For the entries below, print exactly the lines between the line holding "La ferme du Boundou (292, 274)" and the line holding "Langues et Cultures (291, 473)", inclusive, and nothing else.

• RECORDS FOR THIS TASK:
::::
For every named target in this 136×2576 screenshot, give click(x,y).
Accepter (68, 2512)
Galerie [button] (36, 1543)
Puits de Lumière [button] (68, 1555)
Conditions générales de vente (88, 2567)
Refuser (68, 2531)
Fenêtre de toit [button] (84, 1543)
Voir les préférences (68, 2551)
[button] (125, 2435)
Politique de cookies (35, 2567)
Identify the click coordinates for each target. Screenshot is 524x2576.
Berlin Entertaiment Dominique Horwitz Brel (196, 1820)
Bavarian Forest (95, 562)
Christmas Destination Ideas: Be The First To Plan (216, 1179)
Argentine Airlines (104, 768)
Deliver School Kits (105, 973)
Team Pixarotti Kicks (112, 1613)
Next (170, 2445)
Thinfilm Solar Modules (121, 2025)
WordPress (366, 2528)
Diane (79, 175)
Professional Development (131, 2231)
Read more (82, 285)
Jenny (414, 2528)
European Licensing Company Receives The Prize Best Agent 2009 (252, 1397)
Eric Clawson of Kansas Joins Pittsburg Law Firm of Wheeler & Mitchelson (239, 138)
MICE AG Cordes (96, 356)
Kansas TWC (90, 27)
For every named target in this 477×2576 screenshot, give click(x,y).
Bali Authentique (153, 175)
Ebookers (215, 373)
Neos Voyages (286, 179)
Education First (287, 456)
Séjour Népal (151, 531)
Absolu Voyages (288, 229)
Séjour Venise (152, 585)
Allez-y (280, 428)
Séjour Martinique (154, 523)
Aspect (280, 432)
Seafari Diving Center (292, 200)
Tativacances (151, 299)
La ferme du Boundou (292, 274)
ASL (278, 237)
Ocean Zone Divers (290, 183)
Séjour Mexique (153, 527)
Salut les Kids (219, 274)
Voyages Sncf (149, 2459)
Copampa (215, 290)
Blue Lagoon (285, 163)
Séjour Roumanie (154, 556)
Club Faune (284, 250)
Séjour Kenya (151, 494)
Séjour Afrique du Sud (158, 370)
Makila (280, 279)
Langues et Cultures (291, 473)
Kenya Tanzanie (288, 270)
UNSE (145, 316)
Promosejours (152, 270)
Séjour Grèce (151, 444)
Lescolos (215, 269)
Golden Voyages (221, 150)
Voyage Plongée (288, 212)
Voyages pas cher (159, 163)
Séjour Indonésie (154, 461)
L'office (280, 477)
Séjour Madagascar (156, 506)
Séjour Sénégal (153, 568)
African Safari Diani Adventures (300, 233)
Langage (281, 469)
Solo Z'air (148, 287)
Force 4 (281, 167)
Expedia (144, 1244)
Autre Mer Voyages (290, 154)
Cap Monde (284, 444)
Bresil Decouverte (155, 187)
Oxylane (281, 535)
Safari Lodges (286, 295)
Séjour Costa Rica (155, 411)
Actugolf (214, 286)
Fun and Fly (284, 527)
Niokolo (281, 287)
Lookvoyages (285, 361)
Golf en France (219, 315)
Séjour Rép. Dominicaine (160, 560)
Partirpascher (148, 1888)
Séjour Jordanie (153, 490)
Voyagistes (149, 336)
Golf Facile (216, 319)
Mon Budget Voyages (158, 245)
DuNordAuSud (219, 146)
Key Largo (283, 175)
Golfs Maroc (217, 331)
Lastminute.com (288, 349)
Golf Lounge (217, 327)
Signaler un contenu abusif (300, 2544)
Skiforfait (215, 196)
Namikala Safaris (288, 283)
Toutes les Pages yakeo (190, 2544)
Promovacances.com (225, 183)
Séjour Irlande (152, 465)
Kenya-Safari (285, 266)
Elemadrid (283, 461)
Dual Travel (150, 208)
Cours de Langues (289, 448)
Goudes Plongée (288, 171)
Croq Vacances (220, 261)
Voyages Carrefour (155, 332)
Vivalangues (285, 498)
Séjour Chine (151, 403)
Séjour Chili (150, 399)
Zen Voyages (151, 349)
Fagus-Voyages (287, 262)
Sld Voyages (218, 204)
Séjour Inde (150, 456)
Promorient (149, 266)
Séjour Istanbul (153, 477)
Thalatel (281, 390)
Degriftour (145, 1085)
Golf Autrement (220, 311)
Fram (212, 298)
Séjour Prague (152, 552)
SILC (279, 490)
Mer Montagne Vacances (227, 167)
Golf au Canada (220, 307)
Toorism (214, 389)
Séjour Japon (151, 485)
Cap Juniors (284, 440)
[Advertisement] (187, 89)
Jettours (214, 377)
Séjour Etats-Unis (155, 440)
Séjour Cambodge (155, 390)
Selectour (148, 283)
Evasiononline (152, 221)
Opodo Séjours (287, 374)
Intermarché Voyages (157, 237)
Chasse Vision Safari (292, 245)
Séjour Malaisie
::::
• ANSWER BELOW:
La ferme du Boundou (292, 274)
ASL (278, 237)
Ocean Zone Divers (290, 183)
Séjour Mexique (153, 527)
Salut les Kids (219, 274)
Voyages Sncf (149, 2459)
Copampa (215, 290)
Blue Lagoon (285, 163)
Séjour Roumanie (154, 556)
Club Faune (284, 250)
Séjour Kenya (151, 494)
Séjour Afrique du Sud (158, 370)
Makila (280, 279)
Langues et Cultures (291, 473)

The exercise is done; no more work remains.